The overall risk for MPV in children remains low. Only five pediatric cases have been confirmed in the United States out of 7,510 (<0.07% of all cases). There was a day care center employee in Illinois last week that tested positive for MPV, and the children were subsequently offered the Jynneos vaccine as a prevention measure, but none of the children have shown any symptoms of monkeypox.
Because of the way MPV spreads, it requires very close contact with skin, lesions, respiratory droplets, or clothing/bedding containing infectious virus from skin lesions. So MPV is not spread via casual person to person contact. According to recent data from the WHO, 91.4% of cases have been linked to sexual contact:
Although the risk is low, it does not hurt for schools to educate students. We are dealing with two outbreaks at once (MPV and COVID-19) so it is important that both parents and teachers reinforce the messages of giving people their space, not touching someone else’s skin or “keeping our bodies to ourselves” with the younger kids.

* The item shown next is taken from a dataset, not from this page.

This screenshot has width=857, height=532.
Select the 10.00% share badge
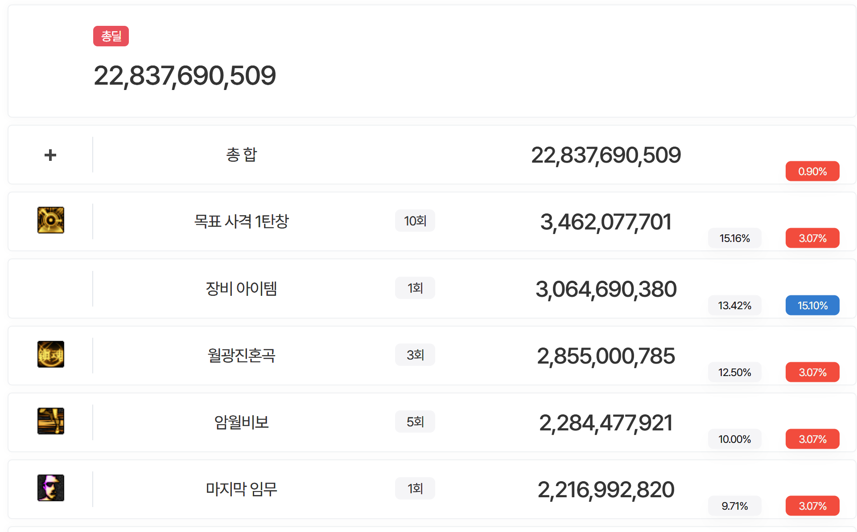click(x=735, y=439)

How can kids get monkeypox in these settings?
As mentioned above, MPV spreads via close contact and mostly from sexual contact in the current outbreak. However, MPV could potentially spread at school by touching someone’s rash/lesions, exchanging body fluids via kissing or prolonged face to face contact, hugging, etc. So, it’s best (for MPV and for COVID-19 reasons) to emphasize giving each other space in the classroom and not touching one another.
What about universities?
The reason that MPV has gained a foothold in the community of men who have sex with men is primarily because of the interconnected social and sexual networks that exist within it. So, it could be possible for a monkeypox outbreak to occur in other communities like college campuses, where social/sexual networks also exist, along with athletics that require close contact. It is important that colleges and universities are prepared to provide public health education/information about monkeypox to students, have testing/medical resources available to if students develop symptoms, and have an isolation protocol ready.
What would I tell parents who are worried about monkeypox and going back to school?
I would reinforce that this is not COVID-19. It spreads very differently and is nowhere near as contagious. If your child develops symptoms, definitely see a health care provider before sending the child back to school. Infants, young children (under 8 years of age), children with eczema and other skin conditions and children with immunocompromising conditions may be at increased risk of severe disease when they contract monkeypox, so parents of these children should be aware of that and speak to their health care provider.